El funcionario consideró que el aumento en la votación, pese al estado del tiempo inusual, refleja resiliencia ciudadana y un compromiso democrático que se mantuvo firme durante la jornada.
Según explicó, aunque las condiciones meteorológicas no fueron las típicas de esta época, eso no impidió que miles de personas se movilizaran para ejercer su derecho al voto.
En la contienda presidencial, la politóloga Laura Fernández Delgado fue electa como la presidenta número 50 de Costa Rica con el 48,5% de los votos, superando al candidato liberacionista Álvaro Ramos Chaves, quien obtuvo el 33,3%.
Confianza en el sistema
Para el letrado, este aumento no se limita a un dato estadístico: representa una señal de fortaleza institucional y de la vigencia de la democracia como vía para resolver diferencias y procesar tensiones sociales.
“El respeto a la voluntad popular que nos ha caracterizado como país hace que dirimamos nuestros conflictos más difíciles y delicados en las urnas. Por dicha no lo hacemos a través de levantamientos armados, sino yendo a marcar una papeleta”, afirmó.
Cambronero atribuyó parte de este repunte a un empuje cívico que se intensificó en los días previos a la elección, impulsado por medios de comunicación, plataformas de la sociedad civil e incluso mensajes públicos de figuras nacionales.
Según indicó, en las últimas jornadas se observaron iniciativas y campañas —incluidas vallas— que llamaban a votar y resaltaban la importancia del sufragio como un deber ciudadano, lo que habría contribuido a motivar a más costarricenses a acudir a las urnas.

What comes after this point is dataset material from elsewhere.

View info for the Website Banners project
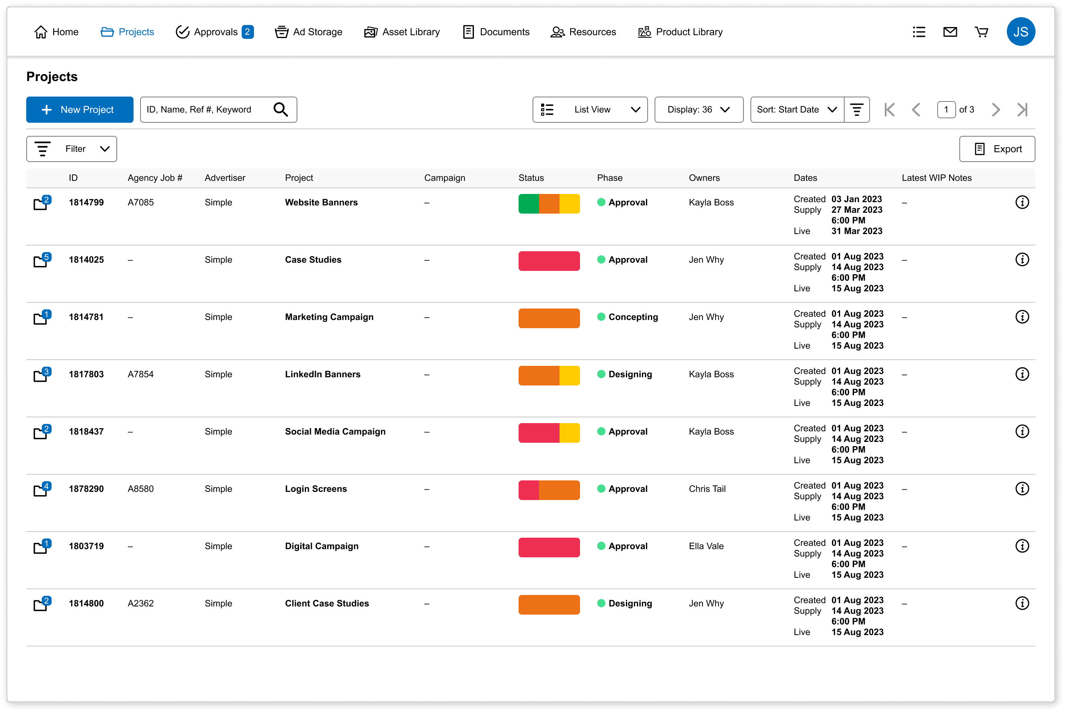1065x712 pixels. pos(1022,203)
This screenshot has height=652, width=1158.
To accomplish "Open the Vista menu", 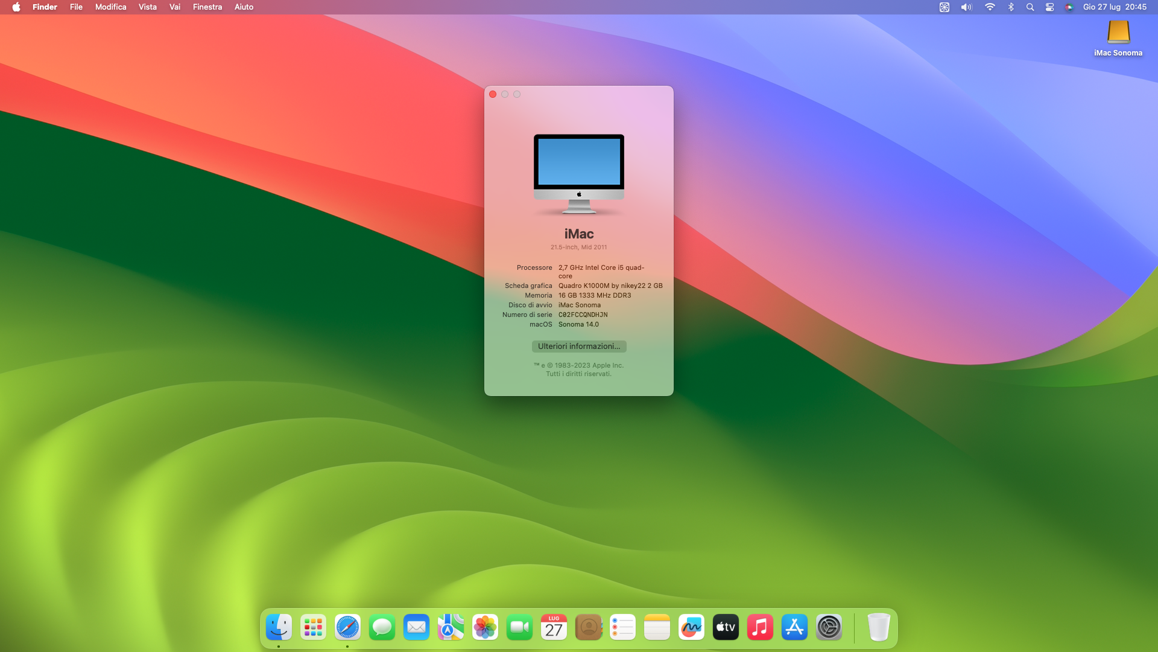I will pyautogui.click(x=147, y=7).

Del mismo modo, recalcó que, aunque los resultados sorprendieron por su magnitud, deben asumirse con el respeto que exige el sistema democrático.
Señaló que el desenlace generó análisis inmediato en el ámbito político, precisamente porque las cifras y las decisiones de la mayoría llamaron la atención; sin embargo, insistió en que se trata de un mandato emanado de las urnas, legítimo y sujeto al escrutinio institucional correspondiente.
“En democracia, un resultado se respeta y se va a analizar”, sostuvo.
El funcionario también resaltó la logística detrás de la jornada electoral, desde la transmisión de resultados preliminares hasta el trabajo de las juntas receptoras de votos, cuyos integrantes cumplen extensas horas de labor antes de iniciar el conteo.
Costa Rica, recordó, mantiene una de las jornadas de votación más largas de América Latina, con 12 horas continuas, tras las cuales los miembros de mesa proceden al recuento para garantizar precisión en el proceso.
Cambronero añadió que, tras la elección, el TSE iniciará el escrutinio formal mesa por mesa, en presencia de fiscales partidarios y con mecanismos de observación pública, hasta declarar oficialmente los resultados y entregar las credenciales correspondientes.